One of the first things he ever taught me was that there’s a right tool for every job. The same is true for building your online business.
Fortunately, entrepreneurs have built tons of tools to help entrepreneurs like you and me. Here are ten entrepreneurial tools I use on a daily basis in the order I use them.
The first thing I do in the morning is wake up, stumble downstairs, get on my computer, and open up Google Chrome. Based on my scientific experiment, Chrome (1.205s) loads almost twice as fast as Firefox (2.214s) and Internet Explorer (2.542s). Plus, it’s sleek and professional. I’m using Chris Delbuck’s theme.
When I open Chrome, it automatically opens my Gmail. Not using Gmail from the outset was one of my bigger mistakes as an entrepreneur. One of Gmail’s coolest features is that they let you send emails through the email address associated with your website. Now, all of my emails appear to be coming from firstname.lastname@example.org when I never actually use that crummy, bulky, email dashboard.
Aweber is what I use for the Start a Business and Make a Website courses. When someone signs up, they automatically get the emails for those courses on the days I specify. This way, I can offer these courses to anyone no matter when they sign-up. It also lets me manage and analyze all of our subscribers and email campaigns.
Ooh, how I strongly like Pandora. They let me play all of my favorite music for free up to 40 hours/month. I usually hit the 40-hour mark about ten days in. After that, it’s only 99¢ for unlimited playing for the rest of the month. I’ve been paying the 99¢ until Nick recently directed me to the next tool.

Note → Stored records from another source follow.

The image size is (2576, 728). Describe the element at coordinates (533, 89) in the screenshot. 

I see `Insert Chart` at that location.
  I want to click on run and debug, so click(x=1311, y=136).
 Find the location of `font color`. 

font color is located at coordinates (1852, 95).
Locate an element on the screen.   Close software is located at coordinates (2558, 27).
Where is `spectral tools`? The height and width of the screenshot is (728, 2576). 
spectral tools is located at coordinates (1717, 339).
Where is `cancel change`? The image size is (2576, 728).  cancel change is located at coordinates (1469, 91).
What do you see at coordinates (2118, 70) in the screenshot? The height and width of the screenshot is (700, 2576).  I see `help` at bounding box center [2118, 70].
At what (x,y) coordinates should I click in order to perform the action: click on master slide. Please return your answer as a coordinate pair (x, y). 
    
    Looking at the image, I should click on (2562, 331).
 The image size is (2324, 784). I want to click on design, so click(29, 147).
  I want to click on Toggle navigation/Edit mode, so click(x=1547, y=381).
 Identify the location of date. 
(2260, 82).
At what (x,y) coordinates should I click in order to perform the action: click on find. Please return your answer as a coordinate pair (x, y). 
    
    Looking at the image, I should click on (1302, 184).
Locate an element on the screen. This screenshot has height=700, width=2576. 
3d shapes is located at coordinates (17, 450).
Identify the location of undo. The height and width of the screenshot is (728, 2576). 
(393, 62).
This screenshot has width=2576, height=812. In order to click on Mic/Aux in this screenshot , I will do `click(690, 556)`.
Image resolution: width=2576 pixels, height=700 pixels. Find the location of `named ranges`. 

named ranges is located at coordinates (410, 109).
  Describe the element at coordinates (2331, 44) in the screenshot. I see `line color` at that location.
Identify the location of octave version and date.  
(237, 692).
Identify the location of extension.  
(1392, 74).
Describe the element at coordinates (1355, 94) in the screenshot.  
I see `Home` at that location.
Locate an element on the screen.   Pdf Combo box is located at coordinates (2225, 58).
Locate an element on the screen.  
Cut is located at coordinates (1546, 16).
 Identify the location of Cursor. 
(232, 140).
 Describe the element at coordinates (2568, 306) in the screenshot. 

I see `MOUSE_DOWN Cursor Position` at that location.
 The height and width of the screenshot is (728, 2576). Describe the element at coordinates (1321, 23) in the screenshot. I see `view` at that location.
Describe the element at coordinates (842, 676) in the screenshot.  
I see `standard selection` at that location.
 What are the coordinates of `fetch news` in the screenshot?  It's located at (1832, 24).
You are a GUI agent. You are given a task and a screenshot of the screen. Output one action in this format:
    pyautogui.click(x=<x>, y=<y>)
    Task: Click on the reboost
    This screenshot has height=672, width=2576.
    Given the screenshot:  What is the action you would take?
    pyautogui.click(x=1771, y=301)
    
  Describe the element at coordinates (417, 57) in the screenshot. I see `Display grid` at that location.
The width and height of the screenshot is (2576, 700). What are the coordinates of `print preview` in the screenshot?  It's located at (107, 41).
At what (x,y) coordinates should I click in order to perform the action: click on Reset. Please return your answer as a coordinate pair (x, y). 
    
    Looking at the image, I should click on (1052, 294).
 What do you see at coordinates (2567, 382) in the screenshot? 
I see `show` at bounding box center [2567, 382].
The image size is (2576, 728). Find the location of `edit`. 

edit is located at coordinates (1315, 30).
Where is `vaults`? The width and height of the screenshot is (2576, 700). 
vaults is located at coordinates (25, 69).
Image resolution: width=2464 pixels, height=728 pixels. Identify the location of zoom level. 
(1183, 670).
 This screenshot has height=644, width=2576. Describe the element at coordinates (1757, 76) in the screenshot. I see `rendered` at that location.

Grooveshark is like Pandora except they let you play any song you want and it’s ad-free. Best of both worlds, right? You’d think. I still prefer Pandora because it’s easier to create a mix of music from all of my favorite artists and genres. But Grooveshark is a great alternative once you hit the 40-hour mark.
Once my email is checked and my music is Taylor Swift-ing, I check my ClickBank account to see how many books we’ve sold. We use ClickBank to handle our book orders because it allows us to easily pay our affiliates who are promoting the book on their sites.
Before Stamps.com, I was spending a few hours per week running to the understaffed post office and standing in line. Since I found Stamps.com, I can print postage and ship the books from home. If you’re shipping physical products, you need to be using their service. They send you a free scale and free postage when you sign up. But it’s $15.99 per month to keep using their service after the first month.
PayPal is what I use to do all of our invoicing. If someone has a special order or bulk discount, I can email them an itemized invoice that they can pay online. If it gets lost in their inbox, I can send a one-click reminder. When we get their payment, we deposit it directly into our business bank account.
I started using Mint.com last week to track of all of my financial accounts. It’s awesome and it’s free. You create an account, add your bank accounts/credit cards, and set your budgets. Then they email/text you detailed reports with account balances and spending habits. Not to mention, a young entrepreneur started and sold it to Intuit for $170 million.
I get distracted while I’m working, A LOT. Last week I spent 50 hours and 6 minutes on my computer. But, I wasted 4h 53m on Facebook, 1h 20m on Twitter and 5h 1m on email. That’s over ten hours of unproductive time (although one of those emails was from Forbes!). The reason I know these stats is because I started using RescueTime. It’s helpful and free!
If you’re overwhelmed and want to start with one, use Chrome. It makes the internet a better place.